O tenente-coronel depôs pela
quarta vez à Polícia Federal no âmbito da delação premiada que firmou em
setembro de 2023 com a PF. A oitiva durou cerca de nove horas e, segundo
relatos feitos à Folha de S.Paulo, boa parte do tempo foi dedicada à confirmação
do que Cid já havia falado aos investigadores nos encontros anteriores.
O militar disse no depoimento de
segunda que enviava mensagens com frequência para o então comandante do
Exército, general Freire Gomes, enquanto Bolsonaro sondava auxiliares e aliados
políticos por um apoio à ruptura democrática.
Os contatos passaram a ser mais
frequentes em meados de novembro, quando a cúpula militar tentava descobrir
quem do Palácio do Planalto vazava informações internas da Força e orquestrava
ataques à reputação dos generais contrários ao golpe --chamados de "generais
melancias" nas redes sociais, em falsa referência de que os militares
seriam comunistas.
Mauro Cid também alegou aos
investigadores que reuniões apontadas como golpistas no relatório da PF que
embasou a operação Tempus Veritatis eram, na verdade, encontros de amigos
militares.
No relatório, a Polícia Federal
diz que, em 28 de novembro de 2022, Bolsonaro participou de reunião com outros
militares com formação em forças especiais. Segundo mensagens trocadas entre
Cid e o coronel Bernardo Romão Correa Neto, o encontro seria entre os militares
que atuavam como assistentes de generais do Alto Comando do Exército.
Na versão apresentada por Cid, o
encontro no fim de novembro não foi para tramar um golpe de Estado e só ocorreu
porque o Alto Comando do Exército se reunia em Brasília naquela semana. Os
coronéis assistentes dos generais, portanto, estavam na capital federal.

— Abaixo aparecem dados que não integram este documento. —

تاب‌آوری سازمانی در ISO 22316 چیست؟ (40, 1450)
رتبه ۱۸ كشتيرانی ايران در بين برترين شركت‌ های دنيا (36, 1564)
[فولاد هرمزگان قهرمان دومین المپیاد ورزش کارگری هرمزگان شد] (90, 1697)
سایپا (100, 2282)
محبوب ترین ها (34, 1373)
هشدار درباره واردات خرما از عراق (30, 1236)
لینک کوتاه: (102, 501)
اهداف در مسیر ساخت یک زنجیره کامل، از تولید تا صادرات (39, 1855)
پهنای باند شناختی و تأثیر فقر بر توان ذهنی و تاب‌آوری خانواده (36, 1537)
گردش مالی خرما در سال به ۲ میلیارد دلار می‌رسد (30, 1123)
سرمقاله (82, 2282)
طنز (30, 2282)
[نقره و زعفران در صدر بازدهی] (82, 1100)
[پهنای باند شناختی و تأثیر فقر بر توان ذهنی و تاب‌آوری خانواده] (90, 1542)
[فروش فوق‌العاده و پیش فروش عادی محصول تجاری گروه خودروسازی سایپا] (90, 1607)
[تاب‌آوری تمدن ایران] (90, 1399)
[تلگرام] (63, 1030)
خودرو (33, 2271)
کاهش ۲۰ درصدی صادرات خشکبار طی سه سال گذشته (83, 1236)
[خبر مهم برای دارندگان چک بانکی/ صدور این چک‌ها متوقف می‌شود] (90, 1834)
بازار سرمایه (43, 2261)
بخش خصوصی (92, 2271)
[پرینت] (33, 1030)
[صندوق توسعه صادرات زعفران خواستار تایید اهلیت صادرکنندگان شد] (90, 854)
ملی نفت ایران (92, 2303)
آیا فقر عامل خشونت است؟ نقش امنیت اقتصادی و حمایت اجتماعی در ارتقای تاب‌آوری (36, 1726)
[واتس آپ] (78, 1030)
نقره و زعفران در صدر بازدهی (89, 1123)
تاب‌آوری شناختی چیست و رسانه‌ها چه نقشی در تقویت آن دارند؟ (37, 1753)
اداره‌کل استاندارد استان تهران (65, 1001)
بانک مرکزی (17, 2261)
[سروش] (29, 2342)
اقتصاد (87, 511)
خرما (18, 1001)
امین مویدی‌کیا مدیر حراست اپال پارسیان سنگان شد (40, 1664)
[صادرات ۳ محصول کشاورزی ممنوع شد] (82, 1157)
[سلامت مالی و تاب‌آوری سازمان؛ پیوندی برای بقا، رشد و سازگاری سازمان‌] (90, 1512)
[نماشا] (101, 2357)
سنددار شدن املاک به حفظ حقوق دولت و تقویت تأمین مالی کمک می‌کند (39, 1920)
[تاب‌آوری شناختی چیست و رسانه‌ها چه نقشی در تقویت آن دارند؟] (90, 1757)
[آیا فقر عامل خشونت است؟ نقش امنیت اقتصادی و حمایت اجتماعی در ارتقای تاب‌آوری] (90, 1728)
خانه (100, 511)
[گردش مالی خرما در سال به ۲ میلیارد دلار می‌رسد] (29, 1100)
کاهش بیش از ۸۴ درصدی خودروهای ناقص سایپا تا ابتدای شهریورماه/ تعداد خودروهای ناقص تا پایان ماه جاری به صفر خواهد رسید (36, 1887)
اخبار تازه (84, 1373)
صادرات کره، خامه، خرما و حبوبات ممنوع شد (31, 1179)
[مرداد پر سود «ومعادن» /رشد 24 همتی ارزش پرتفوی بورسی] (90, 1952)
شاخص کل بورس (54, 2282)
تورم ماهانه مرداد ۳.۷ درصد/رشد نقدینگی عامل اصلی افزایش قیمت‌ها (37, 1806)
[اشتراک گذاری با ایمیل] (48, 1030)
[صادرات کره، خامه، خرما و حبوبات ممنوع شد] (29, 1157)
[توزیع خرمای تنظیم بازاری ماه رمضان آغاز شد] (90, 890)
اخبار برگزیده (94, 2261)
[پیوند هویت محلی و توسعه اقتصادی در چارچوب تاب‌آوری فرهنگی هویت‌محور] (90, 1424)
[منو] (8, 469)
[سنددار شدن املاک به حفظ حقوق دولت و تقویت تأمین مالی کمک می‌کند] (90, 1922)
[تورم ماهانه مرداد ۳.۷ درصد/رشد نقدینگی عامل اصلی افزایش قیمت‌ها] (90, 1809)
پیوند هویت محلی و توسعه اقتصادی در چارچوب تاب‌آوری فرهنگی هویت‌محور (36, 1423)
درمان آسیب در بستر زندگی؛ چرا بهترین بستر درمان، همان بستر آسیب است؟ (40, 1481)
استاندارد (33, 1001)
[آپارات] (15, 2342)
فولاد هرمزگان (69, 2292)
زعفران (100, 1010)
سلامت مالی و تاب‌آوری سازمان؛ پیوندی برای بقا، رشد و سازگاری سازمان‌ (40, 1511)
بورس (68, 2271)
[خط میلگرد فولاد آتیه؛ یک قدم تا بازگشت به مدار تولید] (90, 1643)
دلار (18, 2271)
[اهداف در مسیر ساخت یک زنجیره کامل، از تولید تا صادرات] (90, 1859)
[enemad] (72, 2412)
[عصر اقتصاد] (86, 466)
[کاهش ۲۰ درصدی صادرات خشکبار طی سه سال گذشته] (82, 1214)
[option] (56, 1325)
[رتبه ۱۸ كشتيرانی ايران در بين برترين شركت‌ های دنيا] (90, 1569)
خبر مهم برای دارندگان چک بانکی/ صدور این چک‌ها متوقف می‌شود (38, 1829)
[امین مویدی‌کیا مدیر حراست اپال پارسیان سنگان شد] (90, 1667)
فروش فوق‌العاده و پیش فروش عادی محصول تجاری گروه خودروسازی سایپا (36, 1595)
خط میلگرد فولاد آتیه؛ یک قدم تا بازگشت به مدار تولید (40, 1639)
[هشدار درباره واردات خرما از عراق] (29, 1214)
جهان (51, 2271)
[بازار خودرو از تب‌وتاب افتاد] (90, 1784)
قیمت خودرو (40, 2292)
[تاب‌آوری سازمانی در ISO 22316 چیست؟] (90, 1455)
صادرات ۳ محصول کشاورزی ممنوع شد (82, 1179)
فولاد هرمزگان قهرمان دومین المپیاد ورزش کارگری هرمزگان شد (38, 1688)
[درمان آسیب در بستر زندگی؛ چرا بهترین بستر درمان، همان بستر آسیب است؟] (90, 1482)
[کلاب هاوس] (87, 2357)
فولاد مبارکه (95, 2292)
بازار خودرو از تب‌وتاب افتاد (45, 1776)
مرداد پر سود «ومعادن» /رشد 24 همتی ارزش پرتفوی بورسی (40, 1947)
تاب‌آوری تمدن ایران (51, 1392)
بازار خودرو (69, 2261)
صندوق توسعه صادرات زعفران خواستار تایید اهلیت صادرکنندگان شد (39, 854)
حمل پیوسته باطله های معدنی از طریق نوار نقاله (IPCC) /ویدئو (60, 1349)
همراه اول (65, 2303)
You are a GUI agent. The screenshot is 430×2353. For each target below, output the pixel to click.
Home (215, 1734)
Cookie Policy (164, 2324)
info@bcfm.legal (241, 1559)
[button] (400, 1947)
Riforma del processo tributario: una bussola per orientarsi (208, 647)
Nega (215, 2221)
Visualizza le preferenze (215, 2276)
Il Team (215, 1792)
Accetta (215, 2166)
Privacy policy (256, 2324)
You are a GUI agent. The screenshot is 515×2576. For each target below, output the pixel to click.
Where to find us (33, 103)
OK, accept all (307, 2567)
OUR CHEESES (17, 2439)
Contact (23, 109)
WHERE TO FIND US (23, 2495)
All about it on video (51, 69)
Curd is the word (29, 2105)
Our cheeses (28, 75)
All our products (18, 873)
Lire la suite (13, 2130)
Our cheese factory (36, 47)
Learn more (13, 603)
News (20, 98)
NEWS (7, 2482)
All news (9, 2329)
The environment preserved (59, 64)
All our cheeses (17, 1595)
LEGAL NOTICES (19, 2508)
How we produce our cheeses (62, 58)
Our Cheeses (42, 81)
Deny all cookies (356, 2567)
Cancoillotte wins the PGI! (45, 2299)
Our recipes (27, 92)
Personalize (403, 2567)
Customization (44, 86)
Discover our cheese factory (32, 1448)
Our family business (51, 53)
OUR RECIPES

Como há divisões dentro do
Exército e rivalidades entre os forças especiais e os precursores (outra
especialização na carreira), os militares costumam participar de encontros
separados.
Naquele caso, segundo disse Cid
aos investigadores, havia insatisfação nas fileiras militares com a vitória
eleitoral de Lula (PT). Por isso, o tema foi conversado entre os oficiais, mas
sem, de acordo com a versão do tenente-coronel, configurar um planejamento de
um golpe de Estado.
A delação foi acertada enquanto
a PF avançava sobre suspeitas de Cid e seu pai, o general Mauro Lourena Cid,
terem vendido joias recebidas por Bolsonaro como presentes de Estado para o
ex-presidente ficar com o dinheiro.
Quando fechou a delação, Mauro
Cid também se dizia disposto a colaborar com a investigação da PF sobre a
fraude no cartão de vacinação que o militar teria feito para permitir que
familiares e Bolsonaro pudessem viajar aos Estados Unidos mesmo sem terem sido
imunizados contra a Covid-19.
As investigações, porém,
avançaram em outro sentido. O foco passou a ser as discussões que Bolsonaro e
aliados teriam feito para tentar evitar a posse de Lula.